Euro 2016: Forget money, this is pure football

Date published: Monday 6th June 2016 9:19

There are some rather precious football fans who say they’re really not so interested in international football these days, that it’s no longer the pinnacle of the game to play in a European Championship or a World Cup, and that the Champions League is the real elite game these days. As though that matters. I disagree. We’ve never needed international football more than we do now. Because there is one thing that is brilliant about the Euros and the World Cup and it is this: money stops talking.

As the unseemly asset-stripping of Leicester’s title-winning players by unimaginative clubs who were too ignorant, too narrow-minded, too stubborn and too blinded by their own vast wealth to realise how good those players were in the first place begins, it all feels very depressing. As ever, the wealthiest seek to exercise spending power as a substitute for training and raising their own players, as a substitute for spotting young players, as a substitute for basically being any good at running a football club’s playing staff. Awful. The way everyone is obsessed with money sickens.

And that’s exactly why the upcoming Euros are so brilliant.
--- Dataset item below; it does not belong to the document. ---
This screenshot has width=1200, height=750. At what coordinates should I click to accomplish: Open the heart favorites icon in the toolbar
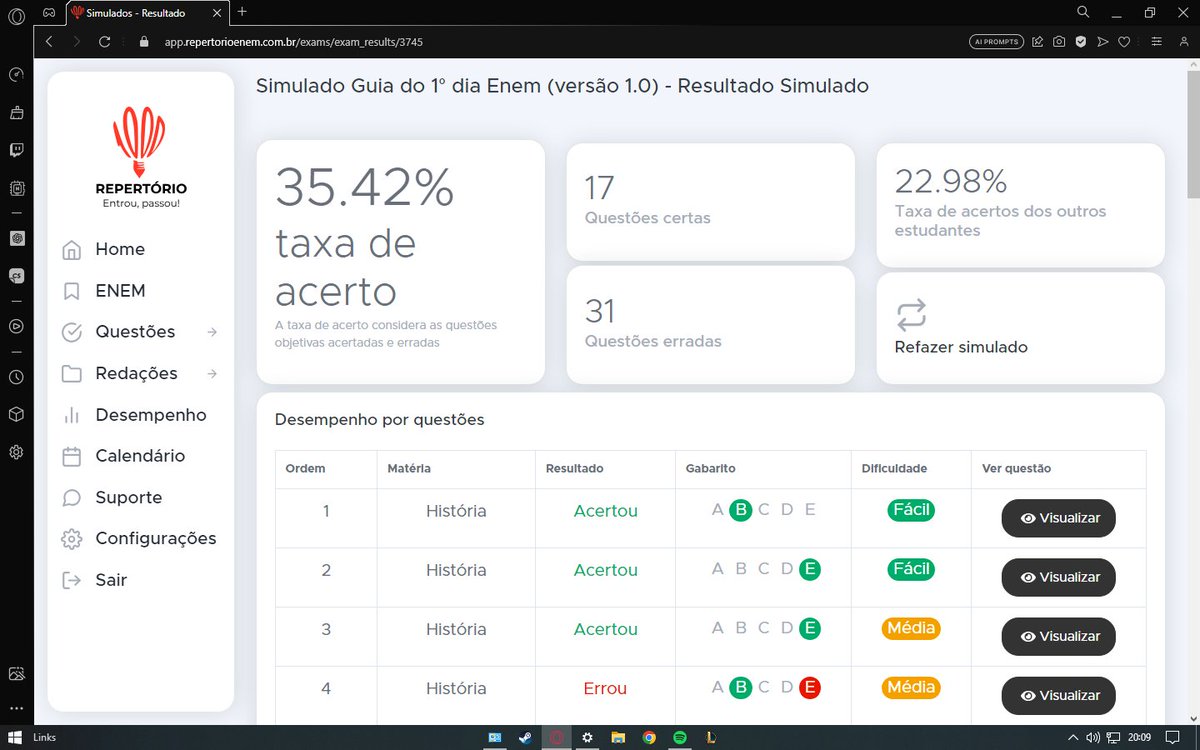tap(1124, 42)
None of those money matters matter this summer. We can leave it all behind. Money doesn’t count. No-one is playing to get a transfer to a better, richer country for ever more ludicrous wages. No country can buy in a top-class player. No country can pay bigger money to get better players. It’s the most level playing field you can get today and as such offers many possibilities for unlikely results and for the sort of tension and excitement that is often missing from competitions dominated by a wealthy elite.

In this sense, it is what we’d probably all prefer in our everyday leagues: pure football competition, not some exercise in financial doping and quick short-cuts to success at the expense of civic pride, local culture, courtesy of your local oil-rich oligarch and his blank-eyed corporate minions.

Stripping money out of football, if only for a month, is a balm on the wound made by the financial hegemonies, a wound which tends to restrict proper competition and rewards the highest spenders, though whether this will continue to be the case is – after Leicester’s and others’ success – a moot point. However, last season showed how liberating it is to all of our psyches to feel that money is less important than collective talent.  The Euros is all about collective talent and nothing to do with money.

As Euro 2016 plays out, no-one needs to wonder how much anyone is being paid, whether they’ll be transferred, whether they’re worth their wages or anything else, other than how they play football. Everything which forms the basic skeleton of the football season is stripped away. Just go and do it.

So as an extension of these pure sporting principles, it’d be nice if all national sides could play without being sponsored. It might not seem like it, but sponsors/partners are a relatively new introduction. Football has never been richer, so surely it doesn’t need to take money from a company in order to declare them Euro 2016’s ‘official’ watch purveyor. I know that’ll mean a lot to you. What says you love football more than buying a watch from the ‘official’ sponsor? There can’t be any more soulless experience than seeing the army of logos lined up putting money into every FA in order, in England’s case, at least, to be associated with a lot of failure and almost no success. Maybe it’s the choice of sponsors that ruins England’s chances. There are few worse lagers to allow into your body than Carling, after all.

Let’s strip the money out of it altogether. No corporate names and logos on shirts, no ‘official breaded ham/underwear gusset provider/horse-slaughtering partners’. No sponsors providing official Euro 2016 haemorrhoid cream, cheese strings or merkins. Make it all money-free for just four weeks. Let us have our game back from the damp, grasping, calloused hands of Mammon and let us embrace it once again, not as business, not as an attack dog of global capitalism, but as noble sport where one lot of talented footballers tries to beat another lot of talented footballers and nothing else. The one who plays best wins, not the one who spends best or generates the biggest income stream.

This is clearly far too idealistic. The complete hypnosis of money, at the expense of everything worthy is a not just a battle that has been lost, but a war. But at least the economics of football clubs are irrelevant for the next four weeks.

And that’s still why this summer will be great and it’s why international football remains a uniquely exciting and wonderful prospect.